(DATA)

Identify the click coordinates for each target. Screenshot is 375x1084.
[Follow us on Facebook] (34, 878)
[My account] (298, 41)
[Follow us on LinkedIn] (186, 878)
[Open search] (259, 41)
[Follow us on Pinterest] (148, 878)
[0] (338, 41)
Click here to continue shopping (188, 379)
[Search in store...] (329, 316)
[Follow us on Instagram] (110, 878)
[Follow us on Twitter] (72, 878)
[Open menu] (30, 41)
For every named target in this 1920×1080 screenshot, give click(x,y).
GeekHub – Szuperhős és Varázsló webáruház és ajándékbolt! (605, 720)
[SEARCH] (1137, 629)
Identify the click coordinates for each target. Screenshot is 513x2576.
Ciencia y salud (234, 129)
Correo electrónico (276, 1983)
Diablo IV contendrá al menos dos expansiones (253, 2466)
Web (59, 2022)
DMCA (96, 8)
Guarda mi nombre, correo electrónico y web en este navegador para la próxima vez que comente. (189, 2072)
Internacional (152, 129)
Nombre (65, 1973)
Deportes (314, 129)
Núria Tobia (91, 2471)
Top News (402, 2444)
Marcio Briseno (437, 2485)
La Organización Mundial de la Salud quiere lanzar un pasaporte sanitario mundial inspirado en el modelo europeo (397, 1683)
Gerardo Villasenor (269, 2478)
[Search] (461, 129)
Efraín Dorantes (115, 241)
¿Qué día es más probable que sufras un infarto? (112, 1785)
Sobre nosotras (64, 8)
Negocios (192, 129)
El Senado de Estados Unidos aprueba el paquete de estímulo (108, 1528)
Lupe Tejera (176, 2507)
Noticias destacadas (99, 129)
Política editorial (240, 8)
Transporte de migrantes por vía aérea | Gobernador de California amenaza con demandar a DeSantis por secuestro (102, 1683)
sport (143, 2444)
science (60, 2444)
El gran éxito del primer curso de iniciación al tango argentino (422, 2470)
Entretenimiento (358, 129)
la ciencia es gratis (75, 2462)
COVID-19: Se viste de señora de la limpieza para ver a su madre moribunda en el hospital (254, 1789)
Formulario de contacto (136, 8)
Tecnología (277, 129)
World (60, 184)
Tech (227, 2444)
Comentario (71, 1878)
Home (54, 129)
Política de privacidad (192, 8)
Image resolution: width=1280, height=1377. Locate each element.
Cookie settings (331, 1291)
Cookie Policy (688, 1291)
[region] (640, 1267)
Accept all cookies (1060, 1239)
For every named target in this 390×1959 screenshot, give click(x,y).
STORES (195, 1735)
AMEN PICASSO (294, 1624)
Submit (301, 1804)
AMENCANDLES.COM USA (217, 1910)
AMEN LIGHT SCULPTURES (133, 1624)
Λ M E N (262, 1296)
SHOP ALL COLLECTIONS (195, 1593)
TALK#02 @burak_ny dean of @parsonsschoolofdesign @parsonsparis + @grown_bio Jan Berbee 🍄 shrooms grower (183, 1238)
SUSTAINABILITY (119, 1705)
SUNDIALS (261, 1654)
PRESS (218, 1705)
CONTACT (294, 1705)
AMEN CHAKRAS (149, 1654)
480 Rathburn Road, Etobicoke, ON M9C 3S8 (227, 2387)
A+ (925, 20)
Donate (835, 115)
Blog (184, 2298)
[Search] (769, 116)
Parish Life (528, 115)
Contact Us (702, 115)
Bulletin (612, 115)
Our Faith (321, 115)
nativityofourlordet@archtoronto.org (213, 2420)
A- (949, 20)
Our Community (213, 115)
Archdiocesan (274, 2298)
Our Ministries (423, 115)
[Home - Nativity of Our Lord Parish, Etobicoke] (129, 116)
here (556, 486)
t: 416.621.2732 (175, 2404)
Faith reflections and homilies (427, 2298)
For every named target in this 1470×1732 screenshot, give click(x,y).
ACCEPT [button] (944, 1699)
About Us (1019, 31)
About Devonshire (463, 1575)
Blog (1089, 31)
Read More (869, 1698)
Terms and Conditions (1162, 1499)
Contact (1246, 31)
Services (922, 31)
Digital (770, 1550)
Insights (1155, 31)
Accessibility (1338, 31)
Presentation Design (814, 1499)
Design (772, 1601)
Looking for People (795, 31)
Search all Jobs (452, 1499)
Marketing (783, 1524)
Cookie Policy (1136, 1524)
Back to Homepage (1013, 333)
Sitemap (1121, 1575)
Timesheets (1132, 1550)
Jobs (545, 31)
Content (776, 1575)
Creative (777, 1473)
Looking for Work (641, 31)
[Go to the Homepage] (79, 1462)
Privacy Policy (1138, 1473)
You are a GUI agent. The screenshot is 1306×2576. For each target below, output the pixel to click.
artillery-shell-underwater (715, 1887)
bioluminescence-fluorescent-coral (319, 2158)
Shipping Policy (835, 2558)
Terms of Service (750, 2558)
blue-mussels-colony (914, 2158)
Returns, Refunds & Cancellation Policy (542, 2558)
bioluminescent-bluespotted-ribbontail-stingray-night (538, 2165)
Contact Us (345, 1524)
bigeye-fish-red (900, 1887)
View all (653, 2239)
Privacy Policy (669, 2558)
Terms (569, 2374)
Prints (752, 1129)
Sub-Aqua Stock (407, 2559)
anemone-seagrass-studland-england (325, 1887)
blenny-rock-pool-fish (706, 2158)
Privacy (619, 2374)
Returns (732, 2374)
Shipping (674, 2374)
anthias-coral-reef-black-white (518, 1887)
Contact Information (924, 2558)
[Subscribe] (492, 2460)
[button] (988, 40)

(End DATA)

Everything above from the line containing "La Organización Mundial" through the line containing "SUNDIALS (261, 1654)" must be copied exactly. Nothing outside that range belongs in the answer.

La Organización Mundial de la Salud quiere lanzar un pasaporte sanitario mundial inspirado en el modelo europeo (397, 1683)
Gerardo Villasenor (269, 2478)
[Search] (461, 129)
Efraín Dorantes (115, 241)
¿Qué día es más probable que sufras un infarto? (112, 1785)
Sobre nosotras (64, 8)
Negocios (192, 129)
El Senado de Estados Unidos aprueba el paquete de estímulo (108, 1528)
Lupe Tejera (176, 2507)
Noticias destacadas (99, 129)
Política editorial (240, 8)
Transporte de migrantes por vía aérea | Gobernador de California amenaza con demandar a DeSantis por secuestro (102, 1683)
sport (143, 2444)
science (60, 2444)
El gran éxito del primer curso de iniciación al tango argentino (422, 2470)
Entretenimiento (358, 129)
la ciencia es gratis (75, 2462)
COVID-19: Se viste de señora de la limpieza para ver a su madre moribunda en el hospital (254, 1789)
Formulario de contacto (136, 8)
Tecnología (277, 129)
World (60, 184)
Tech (227, 2444)
Comentario (71, 1878)
Home (54, 129)
Política de privacidad (192, 8)
Image resolution: width=1280, height=1377. Locate each element.
Cookie settings (331, 1291)
Cookie Policy (688, 1291)
[region] (640, 1267)
Accept all cookies (1060, 1239)
For every named target in this 390×1959 screenshot, give click(x,y).
STORES (195, 1735)
AMEN PICASSO (294, 1624)
Submit (301, 1804)
AMENCANDLES.COM USA (217, 1910)
AMEN LIGHT SCULPTURES (133, 1624)
Λ M E N (262, 1296)
SHOP ALL COLLECTIONS (195, 1593)
TALK#02 @burak_ny dean of @parsonsschoolofdesign @parsonsparis + @grown_bio Jan Berbee 🍄 shrooms grower (183, 1238)
SUSTAINABILITY (119, 1705)
SUNDIALS (261, 1654)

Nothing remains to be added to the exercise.